VC-4: Part 0

I started to write a series of posts about programming on Crestron’s VC-4 platform, but realized I should probably back up and document how I got my VC-4 instance running.

The first thing I did was create a new virtual machine in VirtualBox:

I wasn’t sure about memory requirements, but figured 4GB should be OK. I’m only going to leave it running while I’m messing around with it anyway:

And I’ll create a new 20GB hard drive image since that should be plenty for this purpose:

After creating the new virtual machine, I check the system settings to make sure everything looks good. Only change I’d like to make is bump up the processor count to 2:

When we start the VM for the first time, it asks for a start-up disk. Crestron’s instructions say you should use Ubuntu 16.04, but I didn’t have that handy, so I’m going to try Debian 10.3.0 and see if that works:

I’m not going to show every slide of the Debian installer, but I do want to make sure our hostname is set to vc-4:

After a few minutes, we have a bright shiny new Debian system ready to use:

I did mess up one thing during setting up this VM, I want to change the network adapter to Bridge mode so I can hit it from my computer:

Now I can PuTTY into my VC-4 instance instead of using the console window:

I need to copy the VC-4 software package to my instance and install it. This is covered in the VC-4 installation guide. Then I try # apt install virtualcontrol to see what happens:

Uh oh! Looks like I need to add i386 architecture support to get the right packages. Use # dpkg --add-architecture i386 then # apt update to get everything in order. Now we should be able to install everything we need for Virtual Control:

I just accept defaults at all the prompts. Once the installation is finished, browse to the URL of your server http://ipaddress/VirtualControl/config/settings/:

It works! If this were a real server, we’d want to lock down access to it by requiring authentication. This is covered in the Debian Apache Hardening guide.

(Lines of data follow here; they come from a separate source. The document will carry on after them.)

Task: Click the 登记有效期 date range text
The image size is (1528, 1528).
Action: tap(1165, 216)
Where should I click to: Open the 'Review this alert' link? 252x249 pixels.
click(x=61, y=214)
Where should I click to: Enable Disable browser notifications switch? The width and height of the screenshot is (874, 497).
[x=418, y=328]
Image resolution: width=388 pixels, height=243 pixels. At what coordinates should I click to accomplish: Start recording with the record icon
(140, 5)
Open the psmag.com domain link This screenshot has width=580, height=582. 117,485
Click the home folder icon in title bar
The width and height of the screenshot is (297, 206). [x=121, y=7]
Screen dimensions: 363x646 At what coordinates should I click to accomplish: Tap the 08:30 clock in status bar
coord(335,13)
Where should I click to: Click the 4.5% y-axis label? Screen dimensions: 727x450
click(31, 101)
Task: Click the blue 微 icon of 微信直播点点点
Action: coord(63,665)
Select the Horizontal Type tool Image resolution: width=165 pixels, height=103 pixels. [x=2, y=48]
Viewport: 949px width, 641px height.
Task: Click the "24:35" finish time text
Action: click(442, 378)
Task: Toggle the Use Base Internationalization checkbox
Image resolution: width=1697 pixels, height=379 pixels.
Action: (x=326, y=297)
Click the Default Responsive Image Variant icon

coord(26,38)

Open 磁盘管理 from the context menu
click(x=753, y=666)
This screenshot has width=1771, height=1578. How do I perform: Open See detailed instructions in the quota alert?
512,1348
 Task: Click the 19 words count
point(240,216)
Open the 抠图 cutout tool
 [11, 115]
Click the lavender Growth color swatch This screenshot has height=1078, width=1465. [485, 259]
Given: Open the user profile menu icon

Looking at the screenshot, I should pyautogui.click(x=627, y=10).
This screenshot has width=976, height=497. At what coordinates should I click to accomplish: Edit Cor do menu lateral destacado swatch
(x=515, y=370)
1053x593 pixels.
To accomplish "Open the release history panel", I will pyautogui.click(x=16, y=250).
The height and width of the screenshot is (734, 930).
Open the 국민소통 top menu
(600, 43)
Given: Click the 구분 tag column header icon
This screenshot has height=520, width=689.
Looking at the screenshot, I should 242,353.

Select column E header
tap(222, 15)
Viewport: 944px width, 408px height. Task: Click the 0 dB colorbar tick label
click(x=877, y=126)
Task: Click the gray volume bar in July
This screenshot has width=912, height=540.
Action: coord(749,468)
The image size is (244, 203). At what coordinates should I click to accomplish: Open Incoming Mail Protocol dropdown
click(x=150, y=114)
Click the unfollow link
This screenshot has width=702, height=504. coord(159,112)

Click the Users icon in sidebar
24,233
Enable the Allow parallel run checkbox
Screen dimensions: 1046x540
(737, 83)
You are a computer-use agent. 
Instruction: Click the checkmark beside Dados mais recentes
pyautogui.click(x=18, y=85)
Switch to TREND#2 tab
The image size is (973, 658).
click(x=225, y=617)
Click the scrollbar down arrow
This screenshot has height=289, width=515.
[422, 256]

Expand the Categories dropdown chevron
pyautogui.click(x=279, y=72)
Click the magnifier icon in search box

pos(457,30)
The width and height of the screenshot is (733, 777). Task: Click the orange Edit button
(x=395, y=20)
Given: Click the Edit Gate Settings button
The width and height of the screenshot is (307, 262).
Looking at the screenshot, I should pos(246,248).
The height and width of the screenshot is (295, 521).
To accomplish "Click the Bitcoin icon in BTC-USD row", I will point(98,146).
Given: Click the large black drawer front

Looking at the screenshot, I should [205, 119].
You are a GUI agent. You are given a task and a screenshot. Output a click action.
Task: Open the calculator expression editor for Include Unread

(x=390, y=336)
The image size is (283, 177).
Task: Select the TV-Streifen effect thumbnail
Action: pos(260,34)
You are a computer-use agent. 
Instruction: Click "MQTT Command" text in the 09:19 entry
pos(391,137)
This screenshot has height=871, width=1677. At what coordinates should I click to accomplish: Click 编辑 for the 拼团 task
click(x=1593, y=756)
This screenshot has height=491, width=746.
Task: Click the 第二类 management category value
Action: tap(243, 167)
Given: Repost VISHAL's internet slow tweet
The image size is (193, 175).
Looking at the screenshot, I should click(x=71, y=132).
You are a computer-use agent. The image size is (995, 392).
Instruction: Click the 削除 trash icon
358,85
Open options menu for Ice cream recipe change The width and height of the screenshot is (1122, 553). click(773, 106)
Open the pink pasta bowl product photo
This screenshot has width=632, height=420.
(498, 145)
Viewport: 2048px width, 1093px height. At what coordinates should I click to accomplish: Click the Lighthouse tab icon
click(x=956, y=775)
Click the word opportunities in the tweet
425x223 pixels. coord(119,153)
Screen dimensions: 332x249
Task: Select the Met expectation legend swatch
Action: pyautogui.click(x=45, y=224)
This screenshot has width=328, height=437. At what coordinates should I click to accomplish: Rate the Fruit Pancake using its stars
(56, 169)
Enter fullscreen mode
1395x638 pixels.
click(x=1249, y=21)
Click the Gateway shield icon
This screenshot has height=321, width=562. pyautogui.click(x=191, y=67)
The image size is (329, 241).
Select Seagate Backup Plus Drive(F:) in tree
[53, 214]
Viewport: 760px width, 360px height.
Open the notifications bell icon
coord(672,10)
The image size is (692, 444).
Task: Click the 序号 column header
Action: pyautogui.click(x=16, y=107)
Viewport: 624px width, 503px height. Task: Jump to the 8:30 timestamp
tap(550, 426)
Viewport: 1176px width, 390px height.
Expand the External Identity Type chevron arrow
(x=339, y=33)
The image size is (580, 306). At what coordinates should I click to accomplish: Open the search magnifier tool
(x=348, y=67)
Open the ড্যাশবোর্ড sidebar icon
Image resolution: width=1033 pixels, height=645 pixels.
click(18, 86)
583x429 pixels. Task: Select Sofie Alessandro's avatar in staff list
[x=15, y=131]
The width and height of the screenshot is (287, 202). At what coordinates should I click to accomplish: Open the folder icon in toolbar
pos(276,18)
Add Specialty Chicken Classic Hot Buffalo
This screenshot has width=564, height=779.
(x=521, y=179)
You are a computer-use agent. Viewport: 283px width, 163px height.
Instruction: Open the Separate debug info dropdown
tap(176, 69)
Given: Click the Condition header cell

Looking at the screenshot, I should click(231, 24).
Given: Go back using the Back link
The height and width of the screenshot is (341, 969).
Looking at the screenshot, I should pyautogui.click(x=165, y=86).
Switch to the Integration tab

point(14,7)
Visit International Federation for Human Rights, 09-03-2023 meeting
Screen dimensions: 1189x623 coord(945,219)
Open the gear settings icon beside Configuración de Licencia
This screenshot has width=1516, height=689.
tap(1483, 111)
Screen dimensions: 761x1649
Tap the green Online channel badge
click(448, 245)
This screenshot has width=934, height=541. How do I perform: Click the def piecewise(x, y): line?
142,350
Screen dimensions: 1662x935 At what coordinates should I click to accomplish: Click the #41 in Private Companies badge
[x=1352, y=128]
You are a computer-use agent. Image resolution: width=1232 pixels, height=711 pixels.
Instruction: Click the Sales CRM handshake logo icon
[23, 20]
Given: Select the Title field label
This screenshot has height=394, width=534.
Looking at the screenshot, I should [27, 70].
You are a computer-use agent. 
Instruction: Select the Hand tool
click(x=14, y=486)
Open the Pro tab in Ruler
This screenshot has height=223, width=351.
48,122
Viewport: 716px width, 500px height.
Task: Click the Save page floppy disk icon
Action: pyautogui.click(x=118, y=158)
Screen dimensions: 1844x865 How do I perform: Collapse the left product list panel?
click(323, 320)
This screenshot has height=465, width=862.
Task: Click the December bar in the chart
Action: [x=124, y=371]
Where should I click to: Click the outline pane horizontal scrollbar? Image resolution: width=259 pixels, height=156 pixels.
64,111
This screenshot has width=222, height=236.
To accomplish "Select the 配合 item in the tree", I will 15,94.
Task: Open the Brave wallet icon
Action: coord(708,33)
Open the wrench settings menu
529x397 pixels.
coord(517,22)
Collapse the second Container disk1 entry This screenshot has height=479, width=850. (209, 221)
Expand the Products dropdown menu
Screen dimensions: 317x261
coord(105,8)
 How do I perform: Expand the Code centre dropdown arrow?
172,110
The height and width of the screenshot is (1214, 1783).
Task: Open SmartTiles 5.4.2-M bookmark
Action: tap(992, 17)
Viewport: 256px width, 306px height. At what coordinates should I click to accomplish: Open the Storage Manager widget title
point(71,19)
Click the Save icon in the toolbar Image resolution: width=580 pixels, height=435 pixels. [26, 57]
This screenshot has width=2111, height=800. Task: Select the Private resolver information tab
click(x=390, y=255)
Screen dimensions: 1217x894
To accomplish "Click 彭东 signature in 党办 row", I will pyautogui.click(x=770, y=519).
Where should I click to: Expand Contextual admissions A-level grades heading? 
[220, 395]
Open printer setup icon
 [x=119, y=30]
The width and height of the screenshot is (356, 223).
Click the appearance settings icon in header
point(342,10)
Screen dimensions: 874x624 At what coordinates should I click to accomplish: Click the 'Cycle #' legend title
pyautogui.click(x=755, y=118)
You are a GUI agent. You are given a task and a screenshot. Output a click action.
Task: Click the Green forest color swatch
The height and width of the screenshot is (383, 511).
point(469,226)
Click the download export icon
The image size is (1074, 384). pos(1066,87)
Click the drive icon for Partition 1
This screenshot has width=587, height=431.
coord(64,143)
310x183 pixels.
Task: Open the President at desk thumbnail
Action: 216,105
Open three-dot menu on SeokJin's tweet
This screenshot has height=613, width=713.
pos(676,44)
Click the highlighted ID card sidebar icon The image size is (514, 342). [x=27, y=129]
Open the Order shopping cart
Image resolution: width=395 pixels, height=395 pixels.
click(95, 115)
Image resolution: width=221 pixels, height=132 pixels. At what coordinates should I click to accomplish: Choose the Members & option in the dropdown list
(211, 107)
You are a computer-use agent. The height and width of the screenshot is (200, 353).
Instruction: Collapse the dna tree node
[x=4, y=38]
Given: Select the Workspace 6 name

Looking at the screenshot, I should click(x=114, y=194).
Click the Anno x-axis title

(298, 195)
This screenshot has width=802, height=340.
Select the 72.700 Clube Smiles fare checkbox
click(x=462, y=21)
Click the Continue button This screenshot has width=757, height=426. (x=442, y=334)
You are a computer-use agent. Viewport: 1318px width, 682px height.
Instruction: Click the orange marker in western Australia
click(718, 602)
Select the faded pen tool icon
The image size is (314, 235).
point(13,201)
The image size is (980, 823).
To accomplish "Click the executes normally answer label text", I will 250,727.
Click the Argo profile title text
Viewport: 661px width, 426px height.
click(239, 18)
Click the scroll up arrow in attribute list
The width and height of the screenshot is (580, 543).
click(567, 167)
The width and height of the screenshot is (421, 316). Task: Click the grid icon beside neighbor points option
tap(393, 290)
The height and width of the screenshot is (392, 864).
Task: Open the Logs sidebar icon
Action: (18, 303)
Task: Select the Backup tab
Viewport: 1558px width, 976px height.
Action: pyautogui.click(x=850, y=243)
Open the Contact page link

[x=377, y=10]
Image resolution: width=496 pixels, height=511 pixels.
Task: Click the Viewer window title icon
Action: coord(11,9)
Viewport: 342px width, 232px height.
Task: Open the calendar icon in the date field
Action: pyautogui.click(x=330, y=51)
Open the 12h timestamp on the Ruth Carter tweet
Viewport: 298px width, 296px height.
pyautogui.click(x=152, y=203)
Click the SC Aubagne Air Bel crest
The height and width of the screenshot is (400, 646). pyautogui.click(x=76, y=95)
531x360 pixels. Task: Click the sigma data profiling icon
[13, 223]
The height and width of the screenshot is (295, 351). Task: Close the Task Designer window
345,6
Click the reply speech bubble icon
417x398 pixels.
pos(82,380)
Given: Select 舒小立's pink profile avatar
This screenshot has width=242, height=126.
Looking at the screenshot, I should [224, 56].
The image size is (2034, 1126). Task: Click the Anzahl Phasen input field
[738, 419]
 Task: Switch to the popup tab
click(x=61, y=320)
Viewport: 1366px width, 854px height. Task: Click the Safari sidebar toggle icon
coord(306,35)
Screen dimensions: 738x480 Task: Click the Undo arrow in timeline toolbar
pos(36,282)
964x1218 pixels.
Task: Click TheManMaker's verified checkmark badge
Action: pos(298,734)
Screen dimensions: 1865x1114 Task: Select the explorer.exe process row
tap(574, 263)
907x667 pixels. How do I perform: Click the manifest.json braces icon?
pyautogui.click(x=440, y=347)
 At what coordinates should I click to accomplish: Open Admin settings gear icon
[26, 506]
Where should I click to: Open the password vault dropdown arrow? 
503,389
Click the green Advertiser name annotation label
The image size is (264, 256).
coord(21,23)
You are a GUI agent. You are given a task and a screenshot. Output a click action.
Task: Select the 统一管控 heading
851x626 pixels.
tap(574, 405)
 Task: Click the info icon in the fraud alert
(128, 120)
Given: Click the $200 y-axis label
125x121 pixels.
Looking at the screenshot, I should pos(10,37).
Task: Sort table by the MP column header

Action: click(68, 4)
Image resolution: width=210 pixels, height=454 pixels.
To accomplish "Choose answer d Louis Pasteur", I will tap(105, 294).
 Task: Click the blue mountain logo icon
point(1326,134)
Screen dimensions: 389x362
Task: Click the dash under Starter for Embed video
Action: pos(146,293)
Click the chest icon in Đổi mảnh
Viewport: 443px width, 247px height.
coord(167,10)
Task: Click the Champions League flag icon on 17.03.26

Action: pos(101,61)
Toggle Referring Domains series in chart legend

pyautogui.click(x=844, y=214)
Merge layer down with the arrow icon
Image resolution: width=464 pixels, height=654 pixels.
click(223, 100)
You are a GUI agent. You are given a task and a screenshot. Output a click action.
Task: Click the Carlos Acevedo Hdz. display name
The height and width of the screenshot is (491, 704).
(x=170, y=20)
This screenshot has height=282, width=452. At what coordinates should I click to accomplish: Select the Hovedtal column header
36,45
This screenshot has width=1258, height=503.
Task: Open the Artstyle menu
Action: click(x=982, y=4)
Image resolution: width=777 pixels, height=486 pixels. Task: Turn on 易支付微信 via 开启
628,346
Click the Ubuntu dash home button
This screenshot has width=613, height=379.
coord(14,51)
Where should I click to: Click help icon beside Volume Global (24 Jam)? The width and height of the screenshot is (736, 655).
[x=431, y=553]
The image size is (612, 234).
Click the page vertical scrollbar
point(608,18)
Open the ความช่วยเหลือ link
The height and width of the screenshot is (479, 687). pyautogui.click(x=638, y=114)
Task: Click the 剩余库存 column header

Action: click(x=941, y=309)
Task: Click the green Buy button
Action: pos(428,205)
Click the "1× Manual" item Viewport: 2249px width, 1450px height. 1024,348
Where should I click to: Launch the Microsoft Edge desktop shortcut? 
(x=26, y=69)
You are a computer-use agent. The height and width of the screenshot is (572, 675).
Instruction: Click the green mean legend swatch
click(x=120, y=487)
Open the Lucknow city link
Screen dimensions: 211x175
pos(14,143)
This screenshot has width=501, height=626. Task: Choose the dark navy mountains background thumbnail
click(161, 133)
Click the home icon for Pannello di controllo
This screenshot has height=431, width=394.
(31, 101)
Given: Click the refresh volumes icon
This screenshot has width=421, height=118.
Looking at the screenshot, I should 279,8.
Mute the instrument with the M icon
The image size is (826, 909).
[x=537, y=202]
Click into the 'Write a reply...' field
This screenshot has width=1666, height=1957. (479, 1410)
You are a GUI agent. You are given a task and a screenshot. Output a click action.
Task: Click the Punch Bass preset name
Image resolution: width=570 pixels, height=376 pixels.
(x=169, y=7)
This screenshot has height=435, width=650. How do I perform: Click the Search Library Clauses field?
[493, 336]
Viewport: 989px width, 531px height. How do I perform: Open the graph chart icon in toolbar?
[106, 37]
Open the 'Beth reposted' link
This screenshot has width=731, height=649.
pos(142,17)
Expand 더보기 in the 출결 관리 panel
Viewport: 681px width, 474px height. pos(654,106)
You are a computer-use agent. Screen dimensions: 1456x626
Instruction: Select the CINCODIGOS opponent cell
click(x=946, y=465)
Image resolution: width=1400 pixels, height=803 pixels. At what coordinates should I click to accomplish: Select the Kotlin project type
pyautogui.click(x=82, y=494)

After a fresh install, this server is using 4GB of disk space and 220MB of RAM. So if I were building this test machine again, I’d probably scale down to 8GB of hard disk space and 2GB of RAM. Comparing this to the specs for the recently released MC4, that device only has 1GB of RAM and 8GB of Flash storage. So it’s probably safe to scale back on our resource limits, but I’ll leave things where they are for these posts.

Update: So while the web UI loaded OK, the virtualcontrol service dies on startup so you can’t do a whole lot in the web UI. It looks like this is because some of the apps (like /opt/crestron/virtualcontrol/CrestronApps/bin/AppWatchdog) are linked against libssl.so.1.0.0 and Debian 10 ships with libssl.so.1.1.0. I downloaded the correct package from https://packages.debian.org/jessie/i386/libssl1.0.0/download and was able to install it side-by-side with libssl1.1.0.

Update: Even after installing libssl1.0.0, AppWatchdog still doesn’t want to start correctly. It fails to connect to the Redis datastore. It almost looks like it isn’t getting the environment variable for CRESTRON_HOME. Not sure why that is, and I can’t dig into the source of AppWatchdog to see why it’s failing. Guess I’ll have to switch over to Ubuntu 16.04 after all.